-- Opening Marker --

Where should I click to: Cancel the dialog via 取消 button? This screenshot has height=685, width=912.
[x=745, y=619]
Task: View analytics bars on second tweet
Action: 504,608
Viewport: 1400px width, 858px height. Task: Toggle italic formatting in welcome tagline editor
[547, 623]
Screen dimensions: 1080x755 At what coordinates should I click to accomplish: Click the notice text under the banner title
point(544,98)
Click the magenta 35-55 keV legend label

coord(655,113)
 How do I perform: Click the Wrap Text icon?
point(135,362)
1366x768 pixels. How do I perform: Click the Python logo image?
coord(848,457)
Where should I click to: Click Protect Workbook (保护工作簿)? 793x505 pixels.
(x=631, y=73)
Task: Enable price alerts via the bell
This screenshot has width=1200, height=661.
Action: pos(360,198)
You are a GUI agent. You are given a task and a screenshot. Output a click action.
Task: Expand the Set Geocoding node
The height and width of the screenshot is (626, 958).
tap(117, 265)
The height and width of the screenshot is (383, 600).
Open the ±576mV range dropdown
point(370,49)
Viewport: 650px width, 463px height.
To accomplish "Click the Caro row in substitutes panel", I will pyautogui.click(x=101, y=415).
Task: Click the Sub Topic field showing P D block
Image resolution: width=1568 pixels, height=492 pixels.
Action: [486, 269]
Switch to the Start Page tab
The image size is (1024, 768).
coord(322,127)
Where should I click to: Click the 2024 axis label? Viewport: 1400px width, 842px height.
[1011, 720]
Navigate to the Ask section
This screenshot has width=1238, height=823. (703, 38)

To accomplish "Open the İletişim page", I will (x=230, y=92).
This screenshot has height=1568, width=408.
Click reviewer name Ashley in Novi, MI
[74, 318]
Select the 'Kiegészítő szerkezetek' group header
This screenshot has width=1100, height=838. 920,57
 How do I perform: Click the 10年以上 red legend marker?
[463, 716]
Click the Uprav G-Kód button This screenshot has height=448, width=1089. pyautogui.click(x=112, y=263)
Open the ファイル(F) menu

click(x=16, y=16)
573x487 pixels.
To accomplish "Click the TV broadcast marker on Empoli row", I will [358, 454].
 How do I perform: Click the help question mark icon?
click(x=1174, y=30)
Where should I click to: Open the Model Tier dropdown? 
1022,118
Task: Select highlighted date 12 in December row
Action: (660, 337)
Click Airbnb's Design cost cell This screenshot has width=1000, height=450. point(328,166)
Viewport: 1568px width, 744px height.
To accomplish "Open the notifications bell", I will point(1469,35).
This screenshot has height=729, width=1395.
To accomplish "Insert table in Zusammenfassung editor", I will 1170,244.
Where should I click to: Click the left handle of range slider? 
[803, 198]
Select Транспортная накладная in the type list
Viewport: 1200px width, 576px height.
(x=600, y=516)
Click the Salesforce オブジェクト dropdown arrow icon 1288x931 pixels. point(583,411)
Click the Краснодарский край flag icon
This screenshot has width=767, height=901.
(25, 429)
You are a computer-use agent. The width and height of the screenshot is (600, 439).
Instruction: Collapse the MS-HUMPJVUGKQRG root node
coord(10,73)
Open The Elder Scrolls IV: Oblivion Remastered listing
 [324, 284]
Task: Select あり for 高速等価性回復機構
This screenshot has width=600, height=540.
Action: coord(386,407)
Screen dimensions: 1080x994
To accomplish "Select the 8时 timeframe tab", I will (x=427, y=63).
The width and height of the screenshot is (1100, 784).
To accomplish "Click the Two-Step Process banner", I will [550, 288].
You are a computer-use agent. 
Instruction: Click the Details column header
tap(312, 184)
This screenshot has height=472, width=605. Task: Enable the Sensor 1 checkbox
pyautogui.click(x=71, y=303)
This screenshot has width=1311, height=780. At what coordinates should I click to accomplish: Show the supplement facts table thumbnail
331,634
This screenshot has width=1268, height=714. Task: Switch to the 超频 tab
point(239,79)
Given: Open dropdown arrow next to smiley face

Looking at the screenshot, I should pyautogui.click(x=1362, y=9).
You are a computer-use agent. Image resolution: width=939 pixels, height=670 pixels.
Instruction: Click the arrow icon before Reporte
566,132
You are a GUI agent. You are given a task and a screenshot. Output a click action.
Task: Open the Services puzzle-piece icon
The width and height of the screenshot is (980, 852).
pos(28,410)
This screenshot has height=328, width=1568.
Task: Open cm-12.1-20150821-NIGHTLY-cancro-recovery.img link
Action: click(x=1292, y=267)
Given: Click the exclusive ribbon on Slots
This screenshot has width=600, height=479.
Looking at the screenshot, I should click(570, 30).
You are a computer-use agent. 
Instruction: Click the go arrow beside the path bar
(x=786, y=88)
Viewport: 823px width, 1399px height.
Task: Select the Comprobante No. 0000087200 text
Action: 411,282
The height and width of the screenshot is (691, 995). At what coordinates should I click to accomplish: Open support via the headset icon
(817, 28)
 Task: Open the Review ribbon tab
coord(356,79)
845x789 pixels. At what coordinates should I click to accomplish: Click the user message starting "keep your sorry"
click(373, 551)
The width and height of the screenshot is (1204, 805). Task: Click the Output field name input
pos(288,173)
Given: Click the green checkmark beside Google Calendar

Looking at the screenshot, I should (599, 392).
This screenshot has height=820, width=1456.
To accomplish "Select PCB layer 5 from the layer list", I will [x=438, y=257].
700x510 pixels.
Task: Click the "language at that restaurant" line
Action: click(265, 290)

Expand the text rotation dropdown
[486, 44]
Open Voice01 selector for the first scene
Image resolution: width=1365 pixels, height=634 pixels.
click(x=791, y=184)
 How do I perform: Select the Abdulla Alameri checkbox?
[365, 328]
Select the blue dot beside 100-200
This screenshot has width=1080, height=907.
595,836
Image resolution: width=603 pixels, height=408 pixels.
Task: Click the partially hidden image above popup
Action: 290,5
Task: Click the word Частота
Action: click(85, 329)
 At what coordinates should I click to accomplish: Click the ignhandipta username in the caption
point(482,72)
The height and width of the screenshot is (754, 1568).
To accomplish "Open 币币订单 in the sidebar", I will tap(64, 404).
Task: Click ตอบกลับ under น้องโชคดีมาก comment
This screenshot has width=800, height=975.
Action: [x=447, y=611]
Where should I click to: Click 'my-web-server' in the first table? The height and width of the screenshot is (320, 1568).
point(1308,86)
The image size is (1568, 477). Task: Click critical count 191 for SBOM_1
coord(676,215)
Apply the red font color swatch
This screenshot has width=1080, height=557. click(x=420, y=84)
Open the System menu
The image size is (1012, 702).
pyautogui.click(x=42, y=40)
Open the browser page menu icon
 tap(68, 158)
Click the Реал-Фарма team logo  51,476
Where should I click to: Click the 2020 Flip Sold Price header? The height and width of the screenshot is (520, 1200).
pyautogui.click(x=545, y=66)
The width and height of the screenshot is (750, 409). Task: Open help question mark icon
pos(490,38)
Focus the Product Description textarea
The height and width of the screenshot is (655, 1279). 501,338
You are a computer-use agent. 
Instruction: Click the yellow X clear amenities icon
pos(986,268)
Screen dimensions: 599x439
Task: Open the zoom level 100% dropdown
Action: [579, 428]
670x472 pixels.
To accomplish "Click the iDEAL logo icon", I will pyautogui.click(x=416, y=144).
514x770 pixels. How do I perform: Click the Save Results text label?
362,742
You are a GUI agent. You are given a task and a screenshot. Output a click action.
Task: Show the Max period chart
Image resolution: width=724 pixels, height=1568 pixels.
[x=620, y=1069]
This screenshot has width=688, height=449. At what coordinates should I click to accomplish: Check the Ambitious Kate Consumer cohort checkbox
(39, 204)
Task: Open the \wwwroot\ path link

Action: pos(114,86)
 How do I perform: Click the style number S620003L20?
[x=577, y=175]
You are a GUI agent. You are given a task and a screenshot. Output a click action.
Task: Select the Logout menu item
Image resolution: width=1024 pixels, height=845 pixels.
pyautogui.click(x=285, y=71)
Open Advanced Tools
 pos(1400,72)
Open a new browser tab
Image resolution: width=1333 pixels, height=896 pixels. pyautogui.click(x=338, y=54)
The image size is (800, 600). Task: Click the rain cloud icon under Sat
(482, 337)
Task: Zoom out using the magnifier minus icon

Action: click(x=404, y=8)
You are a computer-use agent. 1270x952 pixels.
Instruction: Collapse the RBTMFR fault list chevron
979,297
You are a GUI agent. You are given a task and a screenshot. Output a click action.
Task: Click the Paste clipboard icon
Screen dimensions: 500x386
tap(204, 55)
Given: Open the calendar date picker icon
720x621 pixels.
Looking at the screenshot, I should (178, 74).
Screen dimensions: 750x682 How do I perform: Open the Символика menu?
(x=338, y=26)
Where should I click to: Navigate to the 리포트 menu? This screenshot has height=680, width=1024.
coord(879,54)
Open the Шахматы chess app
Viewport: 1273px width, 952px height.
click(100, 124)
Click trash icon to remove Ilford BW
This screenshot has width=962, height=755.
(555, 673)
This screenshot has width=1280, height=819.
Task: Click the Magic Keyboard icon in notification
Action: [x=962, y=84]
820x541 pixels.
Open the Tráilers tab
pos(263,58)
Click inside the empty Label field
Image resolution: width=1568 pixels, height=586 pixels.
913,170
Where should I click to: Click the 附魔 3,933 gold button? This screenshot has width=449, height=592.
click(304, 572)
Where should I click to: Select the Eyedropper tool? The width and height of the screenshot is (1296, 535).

-- Closing Marker --

Copy here each line of the preceding records with "bell" in it.

Task: Enable price alerts via the bell
To accomplish "Open the notifications bell", I will point(1469,35).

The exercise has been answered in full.